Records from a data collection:
= Beginning of Section =
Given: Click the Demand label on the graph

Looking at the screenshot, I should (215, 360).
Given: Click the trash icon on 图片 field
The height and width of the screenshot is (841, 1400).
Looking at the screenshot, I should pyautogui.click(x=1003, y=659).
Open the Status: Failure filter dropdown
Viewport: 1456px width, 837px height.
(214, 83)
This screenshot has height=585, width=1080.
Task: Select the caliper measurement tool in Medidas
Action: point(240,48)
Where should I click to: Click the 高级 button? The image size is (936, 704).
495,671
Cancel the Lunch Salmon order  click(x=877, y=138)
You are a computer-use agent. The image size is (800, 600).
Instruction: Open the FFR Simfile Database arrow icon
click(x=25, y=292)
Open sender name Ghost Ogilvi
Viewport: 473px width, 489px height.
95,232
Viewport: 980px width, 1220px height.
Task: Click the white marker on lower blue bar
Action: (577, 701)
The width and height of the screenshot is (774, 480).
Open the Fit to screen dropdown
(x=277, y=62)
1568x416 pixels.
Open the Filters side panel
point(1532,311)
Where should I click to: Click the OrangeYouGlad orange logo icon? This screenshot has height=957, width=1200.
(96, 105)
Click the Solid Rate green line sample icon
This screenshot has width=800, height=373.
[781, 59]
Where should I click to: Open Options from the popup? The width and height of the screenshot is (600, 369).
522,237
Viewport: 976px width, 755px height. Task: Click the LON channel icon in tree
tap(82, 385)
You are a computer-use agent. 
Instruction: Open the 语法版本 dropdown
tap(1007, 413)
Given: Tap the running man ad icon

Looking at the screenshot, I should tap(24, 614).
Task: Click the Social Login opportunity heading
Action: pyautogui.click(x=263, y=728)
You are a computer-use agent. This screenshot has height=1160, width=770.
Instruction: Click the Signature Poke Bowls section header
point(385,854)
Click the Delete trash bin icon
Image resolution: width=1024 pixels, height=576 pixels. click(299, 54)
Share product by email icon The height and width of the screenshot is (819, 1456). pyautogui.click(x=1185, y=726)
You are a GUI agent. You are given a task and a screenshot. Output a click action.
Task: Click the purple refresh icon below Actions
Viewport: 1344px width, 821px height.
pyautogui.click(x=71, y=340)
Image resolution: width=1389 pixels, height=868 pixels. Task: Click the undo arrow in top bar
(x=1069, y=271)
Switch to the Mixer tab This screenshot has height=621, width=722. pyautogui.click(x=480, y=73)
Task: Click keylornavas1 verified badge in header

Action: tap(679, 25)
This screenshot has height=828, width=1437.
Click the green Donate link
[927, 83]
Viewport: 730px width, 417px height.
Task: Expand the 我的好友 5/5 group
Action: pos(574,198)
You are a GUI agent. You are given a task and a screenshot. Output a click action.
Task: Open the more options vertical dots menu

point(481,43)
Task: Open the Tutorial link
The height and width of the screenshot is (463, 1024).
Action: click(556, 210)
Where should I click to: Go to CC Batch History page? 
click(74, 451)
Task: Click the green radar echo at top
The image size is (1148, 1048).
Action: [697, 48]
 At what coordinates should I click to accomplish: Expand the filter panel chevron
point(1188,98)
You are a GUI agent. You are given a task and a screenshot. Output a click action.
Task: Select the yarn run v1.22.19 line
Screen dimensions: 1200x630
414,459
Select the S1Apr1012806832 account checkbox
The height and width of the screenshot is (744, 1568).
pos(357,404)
= End of Section =
§ Brief:
The response must consist solely of the lines from the first line of the entries through the line containing "Open the Status: Failure filter dropdown", repeated exactly.

§ Solution to the problem:
Given: Click the Demand label on the graph

Looking at the screenshot, I should (215, 360).
Given: Click the trash icon on 图片 field
The height and width of the screenshot is (841, 1400).
Looking at the screenshot, I should pyautogui.click(x=1003, y=659).
Open the Status: Failure filter dropdown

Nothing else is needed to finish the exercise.